Background: Manganese (Mn) is a trace element essential for multiple physiological and biological processes. The testis plays a key role in male reproduction by producing sperm and synthesizing male hormones. This study investigates how Mn deficiency affects testicular development, spermatogenesis, and the blood-testis barrier (BTB), and evaluates associated variations in oxidative stress to explore potential mechanisms. Methods: A Mn-deficient diet was used to induce Mn deficiency in mice, with MnCl₂ administered via intraperitoneal injection. Mn levels in testicular tissue were measured by atomic absorption spectrometry. Testis and sperm morphology were assessed by H.E. and sperm staining. BTB markers were analyzed using immunofluorescence, Western blot, and qPCR. Oxidative stress was evaluated biochemically.

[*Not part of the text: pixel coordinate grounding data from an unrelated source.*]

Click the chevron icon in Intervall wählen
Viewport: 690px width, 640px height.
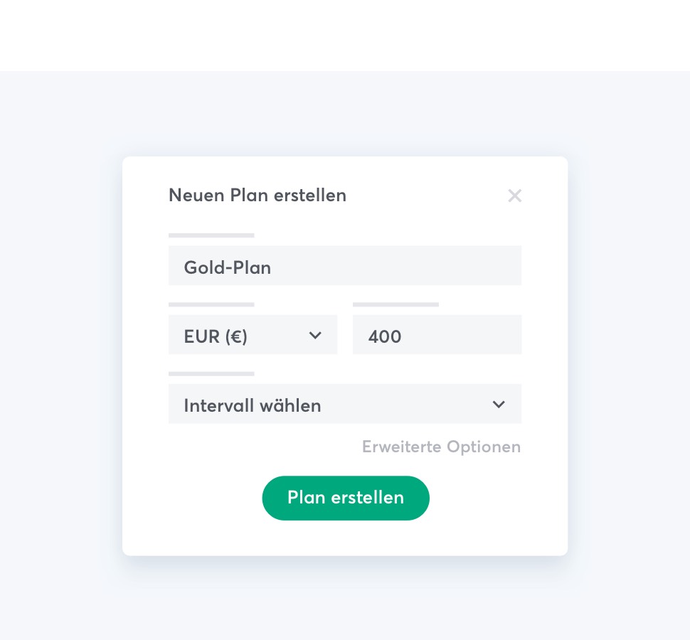click(499, 405)

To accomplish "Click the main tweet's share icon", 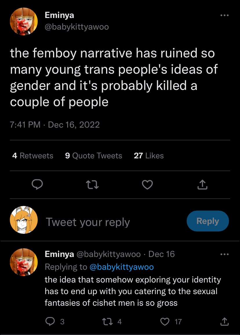I will click(202, 184).
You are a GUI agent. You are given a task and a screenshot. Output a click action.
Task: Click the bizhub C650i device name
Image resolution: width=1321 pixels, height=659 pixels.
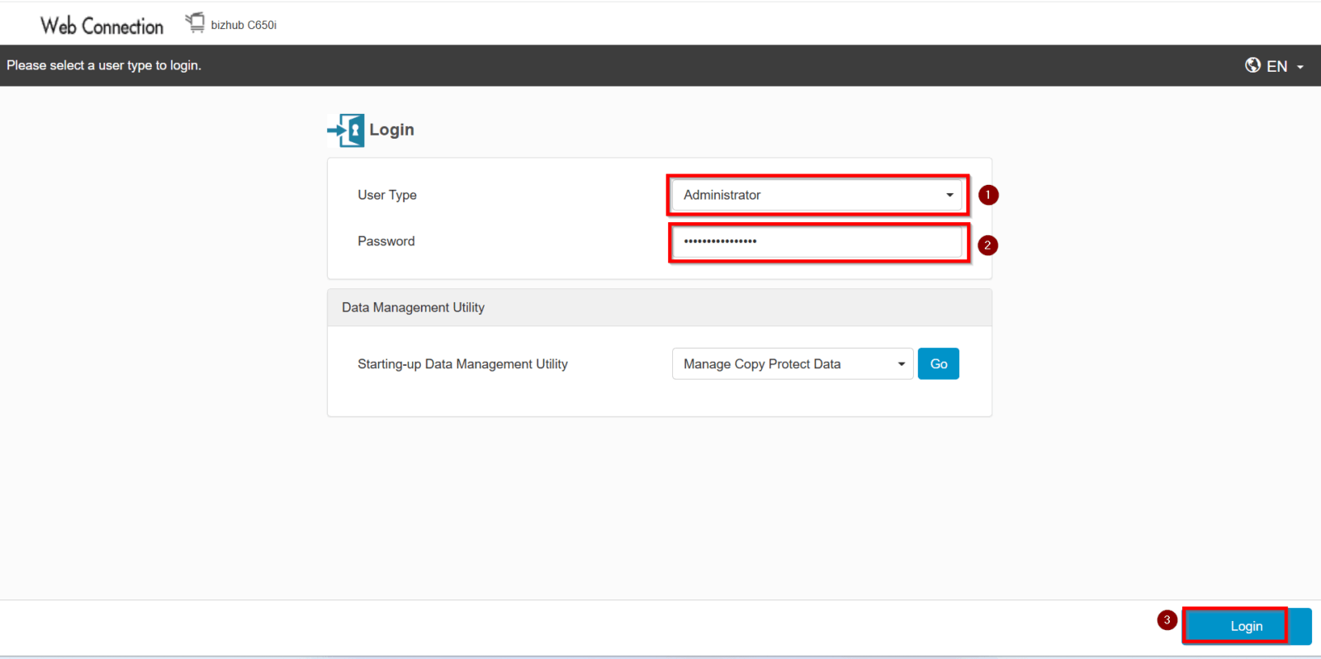tap(244, 26)
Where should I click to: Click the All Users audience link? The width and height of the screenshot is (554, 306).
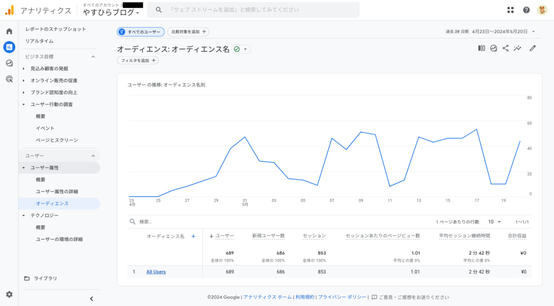[x=156, y=272]
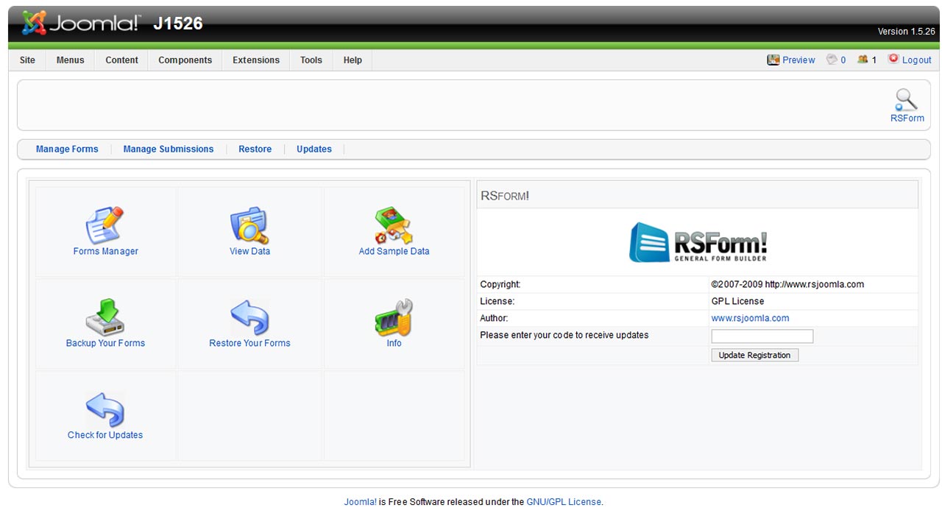Click the View Data icon
Viewport: 942px width, 530px height.
249,226
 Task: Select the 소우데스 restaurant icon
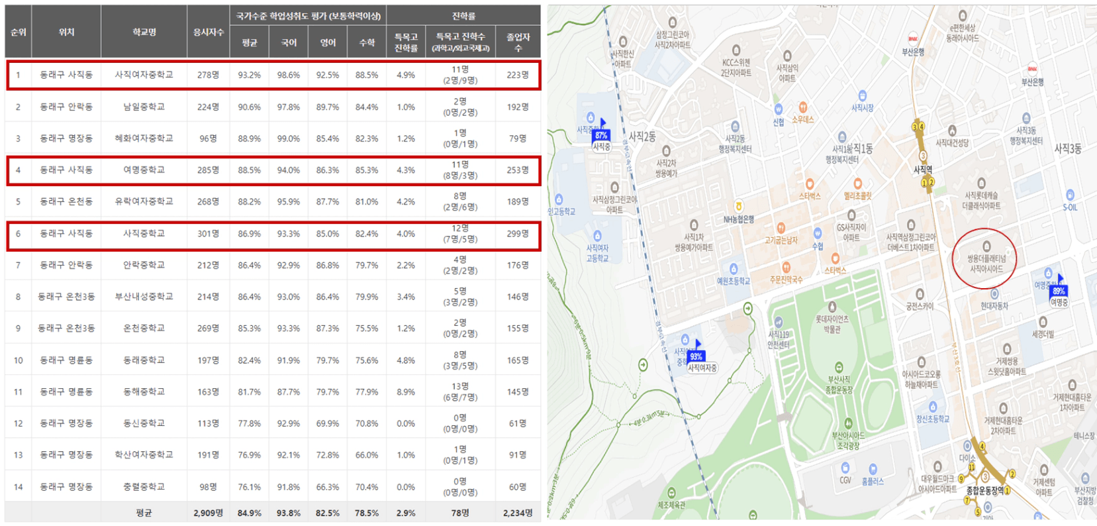802,107
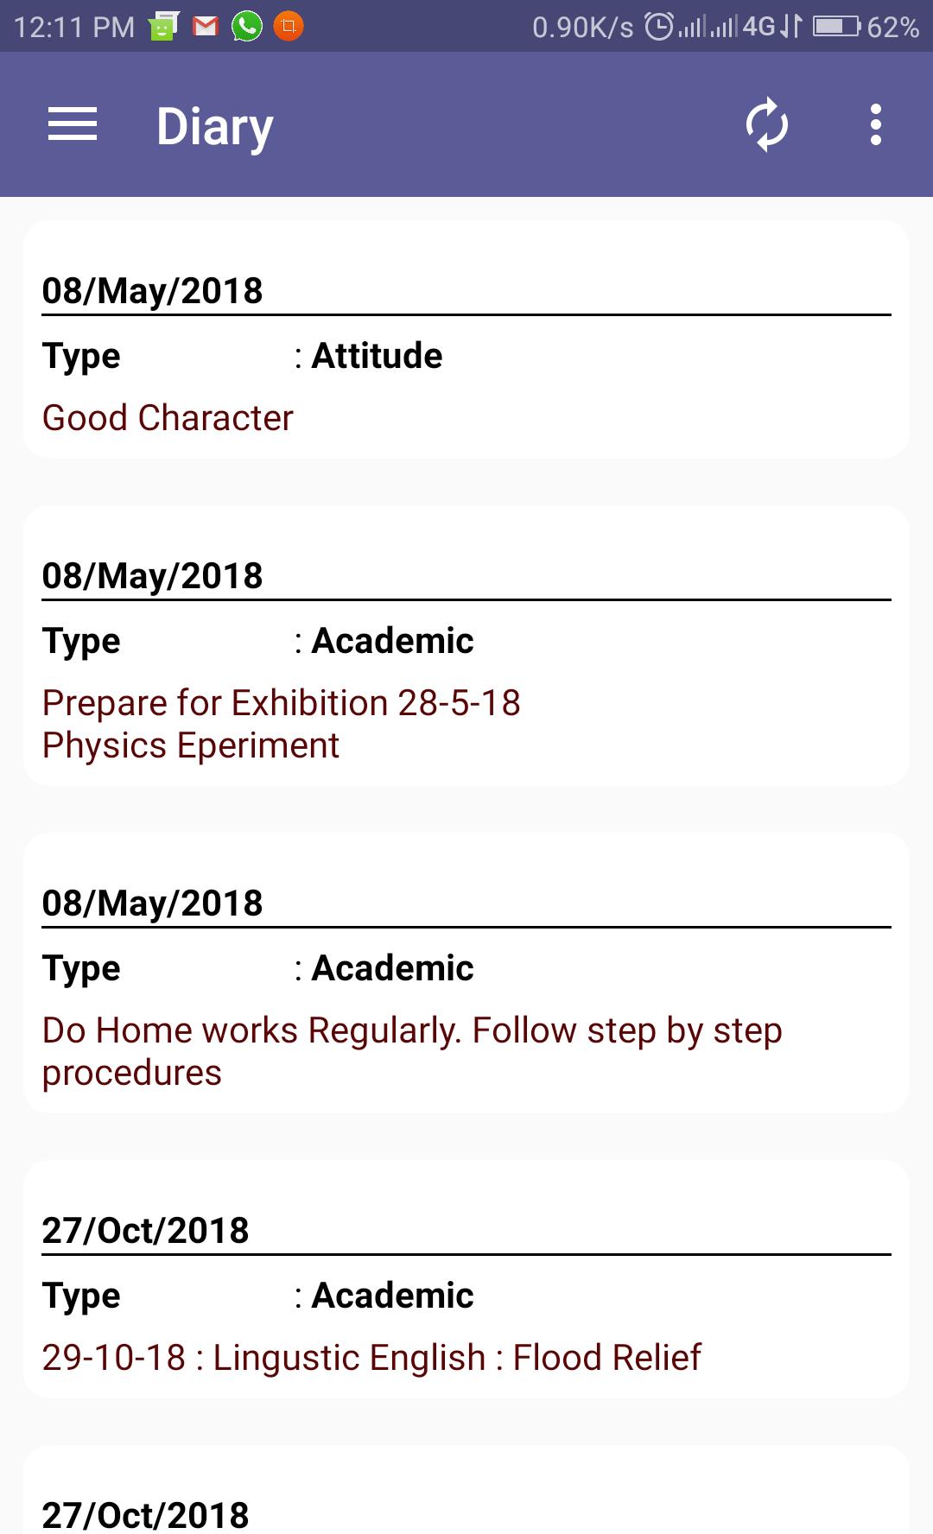Screen dimensions: 933x1534
Task: Tap the green messaging notification icon
Action: (x=162, y=27)
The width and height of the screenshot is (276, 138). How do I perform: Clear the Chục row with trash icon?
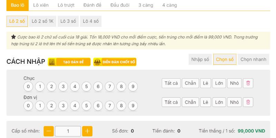248,83
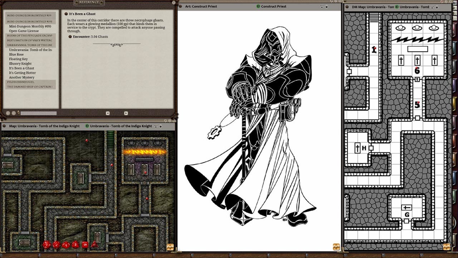This screenshot has width=458, height=258.
Task: Click the token icon next to Construct Priest label
Action: 258,6
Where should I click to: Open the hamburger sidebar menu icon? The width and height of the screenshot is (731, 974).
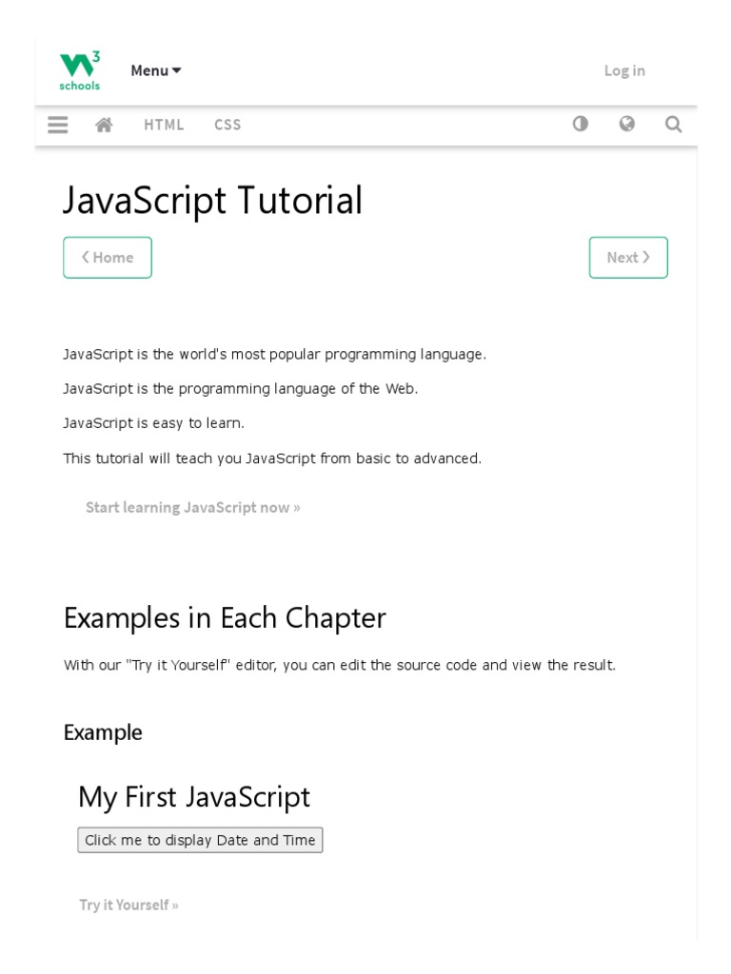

Nrf2 pathway changes were detected by qPCR and Western blot. Results: The results indicated that Mn deficiency dramatically decreased the testicular index, caused abnormal testicular tissue structure, and significantly decreased Johnsen's score. At the same time, sperm density and motility were significantly reduced, and the sperm deformity rate was significantly increased. In addition, the BTB function was impaired, as indicated by the significantly down-regulated expression of tight junction proteins including Occludin, ZO-1, JAM-A, and Claudin-11. As the oxidative stress levels increased, the mRNA and protein expression levels of molecules (including Nrf2 and HO-1) related to the Nrf2 signaling pathway were significantly down-regulated, while its inhibitor Keap1 exhibited significantly up-regulated expression. Notably, after supplementing MnCl₂, all the above abnormal indicators were significantly improved. Conclusions: Mn deficiency can lead to testicular tissue damage, decreased sperm quality, and BTB dysfunction, and the potential mechanism is probably closely associated with the increase in the oxidative stress level mediated by the Nrf2 pathway.